Si stima che in Bangladesh e Myanmar 108.037 bambini, per lo più Rohingya, siano nati confinati nei campi profughi negli ultimi anni. Qui sopportano condizioni non adatte ai bambini, con accesso limitato all’istruzione e all’assistenza sanitaria, nessuna libertà di movimento e sono quasi interamente dipendenti dagli aiuti umanitari. È questo l’allarme lanciato oggi da Save the Children l’Organizzazione internazionale che da oltre 100 anni lotta per salvare i bambini a rischio e garantire loro un futuro.
Per celebrare i tre anni da quando oltre 700.000 Rohingya sono fuggiti dal Myanmar sulla scia delle brutali violenze che l’ONU ha descritto come un “esempio di pulizia etnica da manuale”, Save the Children ha analizzato i dati sulla popolazione dei campi profughi in Bangladesh (dall’agosto 2017) e i campi profughi nello Stato di Rakhine del Myanmar (dal 2012).

Consegna: Riscrivi il tratto del brano sui bambini Rohingya che va da "Si stima che" fino a "Myanmar (dal 2012).", mettendo "campi di rifugiati" al posto di "campi profughi".

Materiale estratto:
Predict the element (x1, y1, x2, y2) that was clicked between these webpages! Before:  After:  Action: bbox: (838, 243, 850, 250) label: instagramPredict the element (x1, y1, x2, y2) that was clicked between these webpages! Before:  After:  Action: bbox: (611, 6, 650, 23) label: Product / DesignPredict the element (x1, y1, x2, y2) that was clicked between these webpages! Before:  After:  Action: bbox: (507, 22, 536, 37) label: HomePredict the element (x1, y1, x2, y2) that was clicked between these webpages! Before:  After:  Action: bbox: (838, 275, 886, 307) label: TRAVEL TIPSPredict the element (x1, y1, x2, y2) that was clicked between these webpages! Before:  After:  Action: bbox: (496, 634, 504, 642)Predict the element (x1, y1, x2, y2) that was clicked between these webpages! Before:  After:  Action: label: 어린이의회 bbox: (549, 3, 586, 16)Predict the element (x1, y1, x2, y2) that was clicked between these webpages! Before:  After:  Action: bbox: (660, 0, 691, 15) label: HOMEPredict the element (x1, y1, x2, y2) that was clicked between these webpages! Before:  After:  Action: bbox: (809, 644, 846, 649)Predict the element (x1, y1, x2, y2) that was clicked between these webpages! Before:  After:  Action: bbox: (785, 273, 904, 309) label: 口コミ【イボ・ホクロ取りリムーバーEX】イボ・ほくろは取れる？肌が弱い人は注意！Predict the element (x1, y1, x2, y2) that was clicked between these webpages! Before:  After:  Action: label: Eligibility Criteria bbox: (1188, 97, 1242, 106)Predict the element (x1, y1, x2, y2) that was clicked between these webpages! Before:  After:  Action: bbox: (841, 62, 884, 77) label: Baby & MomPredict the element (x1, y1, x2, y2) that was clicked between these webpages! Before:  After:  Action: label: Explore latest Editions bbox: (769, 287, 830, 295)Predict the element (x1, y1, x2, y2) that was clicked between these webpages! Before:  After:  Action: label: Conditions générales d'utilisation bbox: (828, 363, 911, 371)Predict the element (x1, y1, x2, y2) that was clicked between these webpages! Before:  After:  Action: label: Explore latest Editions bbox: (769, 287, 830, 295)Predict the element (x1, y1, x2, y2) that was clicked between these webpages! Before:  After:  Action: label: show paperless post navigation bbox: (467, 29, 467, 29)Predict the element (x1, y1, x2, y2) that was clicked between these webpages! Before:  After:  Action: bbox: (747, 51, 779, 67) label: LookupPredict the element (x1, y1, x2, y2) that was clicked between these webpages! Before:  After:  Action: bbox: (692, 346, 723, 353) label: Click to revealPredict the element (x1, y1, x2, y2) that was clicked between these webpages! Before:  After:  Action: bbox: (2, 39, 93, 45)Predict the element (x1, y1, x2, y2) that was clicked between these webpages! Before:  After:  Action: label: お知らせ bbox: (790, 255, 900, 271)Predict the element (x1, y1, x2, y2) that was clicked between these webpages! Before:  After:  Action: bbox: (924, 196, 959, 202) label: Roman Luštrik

Risposta:
Si stima che in Bangladesh e Myanmar 108.037 bambini, per lo più Rohingya, siano nati confinati nei campi di rifugiati negli ultimi anni. Qui sopportano condizioni non adatte ai bambini, con accesso limitato all’istruzione e all’assistenza sanitaria, nessuna libertà di movimento e sono quasi interamente dipendenti dagli aiuti umanitari. È questo l’allarme lanciato oggi da Save the Children l’Organizzazione internazionale che da oltre 100 anni lotta per salvare i bambini a rischio e garantire loro un futuro.
Per celebrare i tre anni da quando oltre 700.000 Rohingya sono fuggiti dal Myanmar sulla scia delle brutali violenze che l’ONU ha descritto come un “esempio di pulizia etnica da manuale”, Save the Children ha analizzato i dati sulla popolazione dei campi di rifugiati in Bangladesh (dall’agosto 2017) e i campi di rifugiati nello Stato di Rakhine del Myanmar (dal 2012).